• _The task_: Through the last line of the material below, starting at the line with "Click the PART NUMBER: label", return every line exactly and only those.

• _Input for this task_:
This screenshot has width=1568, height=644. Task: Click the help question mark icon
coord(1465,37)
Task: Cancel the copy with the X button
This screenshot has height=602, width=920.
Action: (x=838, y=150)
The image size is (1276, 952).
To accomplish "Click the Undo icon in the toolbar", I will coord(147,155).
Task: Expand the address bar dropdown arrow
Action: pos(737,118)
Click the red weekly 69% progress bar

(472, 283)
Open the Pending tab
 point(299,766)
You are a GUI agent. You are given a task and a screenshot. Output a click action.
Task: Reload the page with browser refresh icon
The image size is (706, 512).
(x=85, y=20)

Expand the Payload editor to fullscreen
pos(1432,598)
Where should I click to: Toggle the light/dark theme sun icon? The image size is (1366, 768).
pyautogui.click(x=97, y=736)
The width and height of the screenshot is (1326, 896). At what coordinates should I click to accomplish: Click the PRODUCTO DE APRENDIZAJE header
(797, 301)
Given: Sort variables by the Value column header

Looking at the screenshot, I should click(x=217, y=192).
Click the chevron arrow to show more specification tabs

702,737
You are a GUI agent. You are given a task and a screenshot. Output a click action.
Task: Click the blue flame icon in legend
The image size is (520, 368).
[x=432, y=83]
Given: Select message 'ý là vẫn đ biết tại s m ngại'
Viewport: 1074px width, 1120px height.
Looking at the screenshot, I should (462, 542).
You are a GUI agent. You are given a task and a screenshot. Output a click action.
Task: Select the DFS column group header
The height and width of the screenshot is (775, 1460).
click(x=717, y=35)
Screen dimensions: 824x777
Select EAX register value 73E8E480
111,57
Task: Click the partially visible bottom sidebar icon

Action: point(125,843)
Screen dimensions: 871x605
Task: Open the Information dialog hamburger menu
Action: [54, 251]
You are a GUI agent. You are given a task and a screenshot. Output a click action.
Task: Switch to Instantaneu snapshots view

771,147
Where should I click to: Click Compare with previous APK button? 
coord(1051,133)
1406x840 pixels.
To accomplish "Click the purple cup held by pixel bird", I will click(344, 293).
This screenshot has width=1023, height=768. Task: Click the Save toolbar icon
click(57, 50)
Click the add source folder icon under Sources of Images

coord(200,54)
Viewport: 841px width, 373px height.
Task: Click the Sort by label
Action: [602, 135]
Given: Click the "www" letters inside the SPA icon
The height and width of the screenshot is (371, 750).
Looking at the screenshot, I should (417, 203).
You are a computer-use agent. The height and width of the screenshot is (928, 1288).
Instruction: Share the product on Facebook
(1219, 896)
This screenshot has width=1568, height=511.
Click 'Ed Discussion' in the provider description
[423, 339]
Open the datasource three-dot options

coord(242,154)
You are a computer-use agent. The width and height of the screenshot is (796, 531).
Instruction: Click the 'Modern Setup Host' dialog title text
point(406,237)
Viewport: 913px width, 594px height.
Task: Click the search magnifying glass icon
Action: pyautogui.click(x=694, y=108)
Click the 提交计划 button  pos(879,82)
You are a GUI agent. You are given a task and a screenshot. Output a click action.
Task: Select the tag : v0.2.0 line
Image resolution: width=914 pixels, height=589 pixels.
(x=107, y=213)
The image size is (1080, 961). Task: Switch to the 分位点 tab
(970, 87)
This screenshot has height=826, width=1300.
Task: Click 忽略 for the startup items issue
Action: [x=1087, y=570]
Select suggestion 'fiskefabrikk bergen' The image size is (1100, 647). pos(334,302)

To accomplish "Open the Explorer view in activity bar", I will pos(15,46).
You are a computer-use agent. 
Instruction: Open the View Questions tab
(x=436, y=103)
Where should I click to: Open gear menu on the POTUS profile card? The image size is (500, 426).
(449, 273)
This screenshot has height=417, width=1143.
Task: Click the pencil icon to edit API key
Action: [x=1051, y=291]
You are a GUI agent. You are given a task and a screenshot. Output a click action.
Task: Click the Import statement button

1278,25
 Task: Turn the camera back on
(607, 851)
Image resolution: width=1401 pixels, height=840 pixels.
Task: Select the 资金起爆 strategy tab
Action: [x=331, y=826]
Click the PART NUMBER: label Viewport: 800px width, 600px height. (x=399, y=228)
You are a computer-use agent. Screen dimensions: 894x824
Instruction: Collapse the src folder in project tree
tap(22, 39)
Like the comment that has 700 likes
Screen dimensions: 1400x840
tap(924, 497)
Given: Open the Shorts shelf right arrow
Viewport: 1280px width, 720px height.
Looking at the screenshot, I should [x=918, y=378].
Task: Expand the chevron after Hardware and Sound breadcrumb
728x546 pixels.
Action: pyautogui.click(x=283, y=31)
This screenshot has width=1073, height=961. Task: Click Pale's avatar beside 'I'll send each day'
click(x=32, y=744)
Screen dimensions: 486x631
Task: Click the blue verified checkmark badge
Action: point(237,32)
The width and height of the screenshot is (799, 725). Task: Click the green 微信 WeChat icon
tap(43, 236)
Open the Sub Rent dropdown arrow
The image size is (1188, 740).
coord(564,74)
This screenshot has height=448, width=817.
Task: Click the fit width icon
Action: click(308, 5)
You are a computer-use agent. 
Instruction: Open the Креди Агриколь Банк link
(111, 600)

• _Answer box_:
Click the PART NUMBER: label Viewport: 800px width, 600px height. (x=399, y=228)
You are a computer-use agent. Screen dimensions: 894x824
Instruction: Collapse the src folder in project tree
tap(22, 39)
Like the comment that has 700 likes
Screen dimensions: 1400x840
tap(924, 497)
Given: Open the Shorts shelf right arrow
Viewport: 1280px width, 720px height.
Looking at the screenshot, I should [x=918, y=378].
Task: Expand the chevron after Hardware and Sound breadcrumb
728x546 pixels.
Action: pyautogui.click(x=283, y=31)
This screenshot has width=1073, height=961. Task: Click Pale's avatar beside 'I'll send each day'
click(x=32, y=744)
Screen dimensions: 486x631
Task: Click the blue verified checkmark badge
Action: point(237,32)
The width and height of the screenshot is (799, 725). Task: Click the green 微信 WeChat icon
tap(43, 236)
Open the Sub Rent dropdown arrow
The image size is (1188, 740).
coord(564,74)
This screenshot has height=448, width=817.
Task: Click the fit width icon
Action: click(308, 5)
You are a computer-use agent. 
Instruction: Open the Креди Агриколь Банк link
(111, 600)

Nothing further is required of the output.